SAN ANTONIO — Call it police accountability. Define it as the San Antonio Police Officer's Association fighting for the right to maintain bargaining power.
Whatever it is, it's bringing voters to the polls.
"I think it's driving much of the turnout," said Dr. Jon Taylor of Proposition B, an effort by local activists to change certain provisions in the contractual process between the city and its officers.
Taylor serves as department chair for the political science and geography department at UTSA. The self-acknowledged political enthusiast is keeping an eye on possible outcomes for Saturday's election.
Proposition B, he said, is too close to call.
"Polling data suggests that the no's have about a 5% lead over the yeses," he said. "With a lot of people undecided."
If approved by voters, the ballot measure would repeal chapter 174 of the Texas Local Government Code, changing the way SAPOA negotiates contracts with the city officials.
"The language is such that it would align San Antonio with Houston, Dallas and Austin to, basically, move away from the state law regarding collective bargaining."
Union members do not see that alignment as a benefit to their service to San Antonio as police officers. The union believes the measure will cause officer flight from SAPD.
"Some have taken horrific national incidents and attempted to localize them and say SAPD needs to be fixed," Sgt. Tina Baron said.
Baron led a group of union members in a Friday morning news conference, where officers reminded voters of how dangerous their duties can be.
"A drunk driver struck my police car at 80 miles an hour," Detective Michael Thornton said. "I ended up on the other side of the barrier wall 35 feet up in the air, hanging upside down."
January 22, 2011, was another painful chapter for Thornton, who came to San Antonio after an injury from an IED during his second military tour in Iraq.
The Purple Heart recipient lost his leg because of a drunk driver. He was helping a stalled motorist on I-35 in downtown San Antonio.
"As we know, I'm missing my leg. It's never coming back," he said.
Officers Julio Cavazos and Arturo Moreno spoke about a summer day that turned into a dark memory for SAPD. Officer Miguel Moreno, the partner to Cazavos and brother to Moreno, was killed responding to a vehicle burglary.
"On June 29, 2017, my partner and I were both shot," Cavazos said. "My partner did not survive."
Cavazos says he was shot in the chin, the bullet traveling through his body, passing his heart, collapsing a lung, and remaining lodged between his liver and lung.
"It's almost four years, and the pain doesn't stop," Cavazos said.
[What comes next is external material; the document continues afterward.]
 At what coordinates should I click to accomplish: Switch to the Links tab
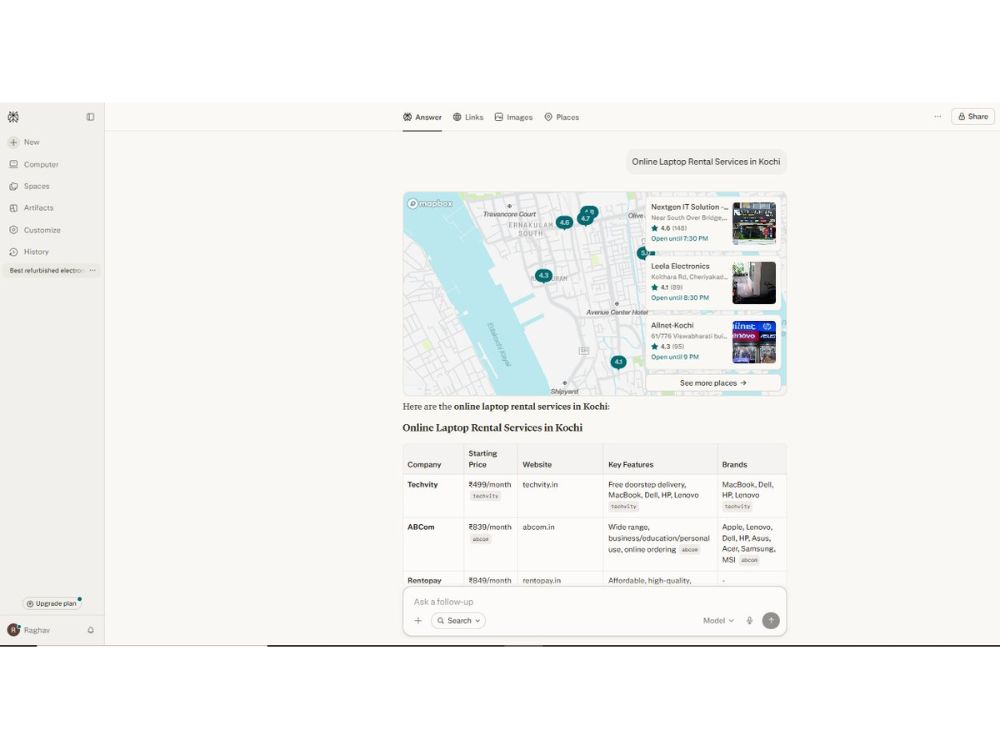click(468, 117)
Arturo said recalling the story is a bleeding scar each time he recounts the fateful day.
"My brother, he made the ultimate sacrifice, and the loss hurts," Arturo said. "But I continue to do what I do as a police officer because he wouldn't want me to quit."
While the proposition may fall well below the officers' comfort zone, Taylor said support for Prop B doesn't mean criminal armageddon connects to its support.
"(The notion) that all of a sudden you're going to defund the police—San Antonio is going to become, basically, a Texas version of the 'Road Warrior' movie, for goodness sake," he said. "Nothing close to that."
The field for San Antonio mayor comes with more than a dozen hopefuls fighting for the post. But there are two frontrunners: Former Councilman Greg Brockhouse and Mayor Ron Nirenberg.
"Some really good polling numbers out there suggest that the mayor has a substantial lead over Brockhouse in particular," Taylor said.
According to him, Nirenberg may defeat Brockhouse for a second consecutive race. The political expert believes Nirenberg's job approval numbers from handling the COVID-19 pandemic, February winter storm and leadership may take him to the winner's circle.
"For an incumbent like Nirenberg, it's retrospective voting. 'What have you done for me? What have you done for me lately?'" Taylor said. "For his challengers, it's, 'What can you do for me?'"
Taylor said most voters lean toward the functionality of the city's services and public safety.
"Whether or not police and fire are going to answer an alarm or answer my call. Whether or not my car is going to have to go to the repair shop because the alignment screwed up because of potholes everywhere."
The UTSA political professor is also keeping an eye on possible runoffs in council races, particularly in Districts 2, 3 and 5.